(RECORDS FOR THE EXERCISE)
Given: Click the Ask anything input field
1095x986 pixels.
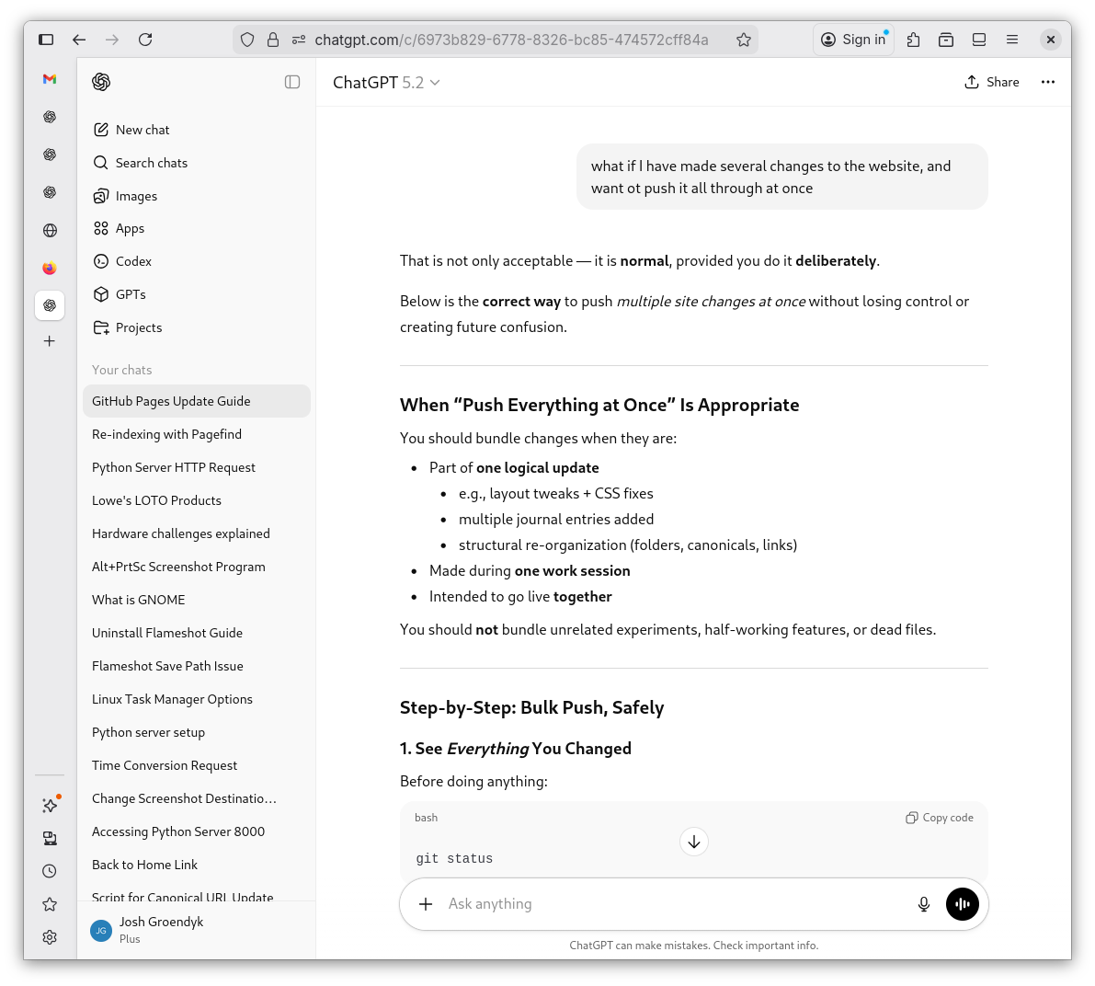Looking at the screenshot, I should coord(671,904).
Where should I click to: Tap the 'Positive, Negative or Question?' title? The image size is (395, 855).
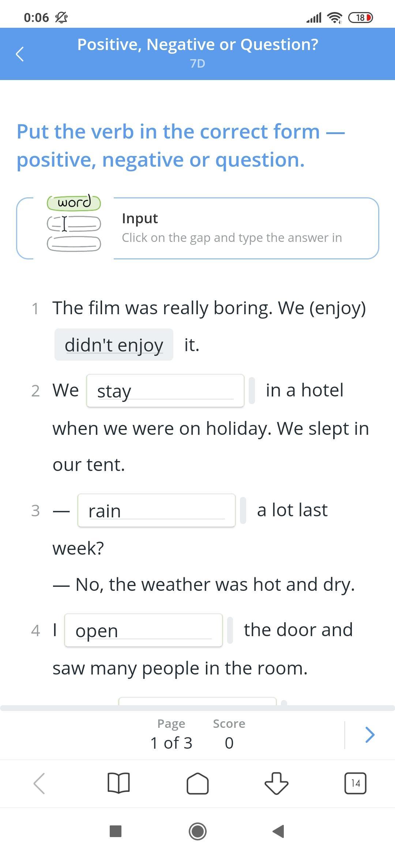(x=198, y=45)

(REQUIRED WORK) Could you return the whole listing exactly, with every picture removed?

(EXERCISE RESULT)
Given: Click the Ask anything input field
1095x986 pixels.
Looking at the screenshot, I should coord(671,904).
Where should I click to: Tap the 'Positive, Negative or Question?' title? The image size is (395, 855).
(x=198, y=45)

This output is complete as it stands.